About the Talk:
China and the United States have been engaged in a trade war through increasing tariffs and other measures since 2018. The trade war can be attributed to trade imbalances, the US midterm elections and rivalry for global economic dominance. The current US-China trade conflict concerns two major set of issues. The first is the lack of reciprocity in terms of tariffs, market access, and investment. The problem is that there is a second set of issues, which concern technology transfer and high-tech industrial policy, including the Made in China 2025 initiative. The US has demanded that these programs be dismantled because they unfairly disadvantage foreign firms, but China views them as critical to its plans to transform the country into a high-tech power. Definitely, the US and China are competing for supremacy in the suite of advanced technologies that will affect the means of future economic production. US efforts to curtail China's access to American technology are threatening to unravel decades of globalisation and interdependent supply chains and raising the risk of a confrontation that has been likened to a new cold war. What is Trump's next move in the trade/technology war?
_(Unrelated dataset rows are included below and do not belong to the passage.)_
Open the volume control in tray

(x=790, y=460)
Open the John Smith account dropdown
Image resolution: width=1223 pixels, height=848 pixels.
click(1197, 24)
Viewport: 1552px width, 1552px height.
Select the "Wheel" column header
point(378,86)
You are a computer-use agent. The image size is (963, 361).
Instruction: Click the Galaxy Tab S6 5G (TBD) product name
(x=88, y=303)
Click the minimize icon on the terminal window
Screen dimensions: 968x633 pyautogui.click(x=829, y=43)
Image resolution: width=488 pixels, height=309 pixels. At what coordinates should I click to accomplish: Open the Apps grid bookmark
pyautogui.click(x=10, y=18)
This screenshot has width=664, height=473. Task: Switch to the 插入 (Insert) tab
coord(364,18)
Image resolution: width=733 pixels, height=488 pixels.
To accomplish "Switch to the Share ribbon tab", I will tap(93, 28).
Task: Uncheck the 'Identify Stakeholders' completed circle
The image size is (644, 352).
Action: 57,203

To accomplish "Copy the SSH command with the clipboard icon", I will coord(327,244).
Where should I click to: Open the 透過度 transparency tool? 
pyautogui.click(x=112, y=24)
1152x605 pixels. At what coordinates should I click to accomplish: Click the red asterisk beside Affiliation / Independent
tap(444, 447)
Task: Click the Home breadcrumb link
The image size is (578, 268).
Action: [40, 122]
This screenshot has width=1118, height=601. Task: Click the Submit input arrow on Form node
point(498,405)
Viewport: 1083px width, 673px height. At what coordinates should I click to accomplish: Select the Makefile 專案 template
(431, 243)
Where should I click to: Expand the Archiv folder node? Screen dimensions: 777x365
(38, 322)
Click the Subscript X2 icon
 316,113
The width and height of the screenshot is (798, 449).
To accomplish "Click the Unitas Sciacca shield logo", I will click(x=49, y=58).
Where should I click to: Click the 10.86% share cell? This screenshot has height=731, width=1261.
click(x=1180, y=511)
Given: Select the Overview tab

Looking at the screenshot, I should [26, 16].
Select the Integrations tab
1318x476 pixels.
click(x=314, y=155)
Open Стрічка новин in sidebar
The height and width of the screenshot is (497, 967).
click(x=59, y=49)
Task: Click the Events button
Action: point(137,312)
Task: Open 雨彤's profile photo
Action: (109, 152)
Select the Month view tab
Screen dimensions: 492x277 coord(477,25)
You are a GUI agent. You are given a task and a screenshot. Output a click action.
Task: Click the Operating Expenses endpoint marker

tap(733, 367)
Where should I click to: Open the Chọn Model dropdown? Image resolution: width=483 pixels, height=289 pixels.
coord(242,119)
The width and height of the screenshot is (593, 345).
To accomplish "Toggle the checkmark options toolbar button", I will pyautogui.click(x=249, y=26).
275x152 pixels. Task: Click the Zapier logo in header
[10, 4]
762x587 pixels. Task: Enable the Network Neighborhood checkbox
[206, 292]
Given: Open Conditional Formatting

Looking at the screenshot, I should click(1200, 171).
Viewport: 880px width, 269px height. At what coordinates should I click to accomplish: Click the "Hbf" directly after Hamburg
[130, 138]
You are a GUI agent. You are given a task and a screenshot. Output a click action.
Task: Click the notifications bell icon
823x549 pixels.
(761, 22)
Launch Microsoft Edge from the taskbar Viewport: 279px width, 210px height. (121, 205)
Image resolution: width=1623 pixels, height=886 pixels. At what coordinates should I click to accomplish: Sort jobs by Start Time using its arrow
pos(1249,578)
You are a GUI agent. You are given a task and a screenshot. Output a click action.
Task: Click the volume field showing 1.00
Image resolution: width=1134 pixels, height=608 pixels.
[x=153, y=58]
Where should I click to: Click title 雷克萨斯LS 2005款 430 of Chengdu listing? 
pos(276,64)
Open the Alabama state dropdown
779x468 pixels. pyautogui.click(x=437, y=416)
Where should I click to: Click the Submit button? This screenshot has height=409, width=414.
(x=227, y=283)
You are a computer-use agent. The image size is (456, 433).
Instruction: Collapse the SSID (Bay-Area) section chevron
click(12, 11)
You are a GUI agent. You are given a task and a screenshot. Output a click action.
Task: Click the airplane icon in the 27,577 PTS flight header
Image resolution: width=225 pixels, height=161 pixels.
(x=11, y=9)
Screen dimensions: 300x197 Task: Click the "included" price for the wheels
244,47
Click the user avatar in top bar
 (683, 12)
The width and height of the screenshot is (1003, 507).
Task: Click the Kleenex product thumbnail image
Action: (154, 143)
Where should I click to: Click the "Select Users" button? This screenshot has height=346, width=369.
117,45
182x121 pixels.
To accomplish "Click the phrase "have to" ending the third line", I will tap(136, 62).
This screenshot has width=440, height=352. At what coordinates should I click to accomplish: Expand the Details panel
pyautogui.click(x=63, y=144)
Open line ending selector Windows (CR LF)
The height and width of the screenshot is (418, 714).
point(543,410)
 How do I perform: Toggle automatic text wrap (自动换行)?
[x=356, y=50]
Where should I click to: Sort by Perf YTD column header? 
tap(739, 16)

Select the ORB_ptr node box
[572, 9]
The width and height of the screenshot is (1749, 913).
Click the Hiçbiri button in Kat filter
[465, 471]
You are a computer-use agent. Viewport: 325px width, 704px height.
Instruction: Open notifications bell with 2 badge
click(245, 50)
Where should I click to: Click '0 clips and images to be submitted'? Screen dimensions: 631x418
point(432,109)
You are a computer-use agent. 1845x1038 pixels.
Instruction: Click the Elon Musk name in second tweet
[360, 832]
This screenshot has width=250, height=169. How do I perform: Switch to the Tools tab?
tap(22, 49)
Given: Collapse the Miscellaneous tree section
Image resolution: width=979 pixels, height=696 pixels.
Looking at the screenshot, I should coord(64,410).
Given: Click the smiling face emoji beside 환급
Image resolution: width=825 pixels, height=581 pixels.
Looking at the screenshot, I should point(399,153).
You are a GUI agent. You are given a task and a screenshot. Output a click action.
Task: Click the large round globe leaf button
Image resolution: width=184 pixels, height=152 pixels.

How the US-China trade/technology could end?
About the Speaker:
Dingding Chen is Professor and Deputy Dean of School of International Studies at Jinan University, China. He is also the founder and Dean of Intellisia Institute, a newly-established independent think tank focusing on international affairs in China. He was the Vice President of International Studies Association (2014-2018). He is currently a Non-Resident Fellow at the Global Public Policy Institute (GPPi), Germany, and the School of Advanced International Studies at John Hopkins University. His expertise covers theory of international relations, China-US relations, China’s diplomacy, international public opinions, etc. Dingding holds a PhD in Political Science from the University of Chicago. He was a Visiting Research Fellow of China and the World Program at Olin Institute for Strategic Studies, Harvard University(2006-2007), Visiting Assistant Professor at the Department of Government, Hamilton College (2007-2009), and Assistant Professor of the Department of Government and Public Administration, University of Macau (2009-2016). He is also a columnist of Diplomat. In the 2016 US presidential election, professor Chen successfully predicted Trump’s victory and was invited by the Council on Foreign Relations (CFR) to give a speech on Sino-US relations.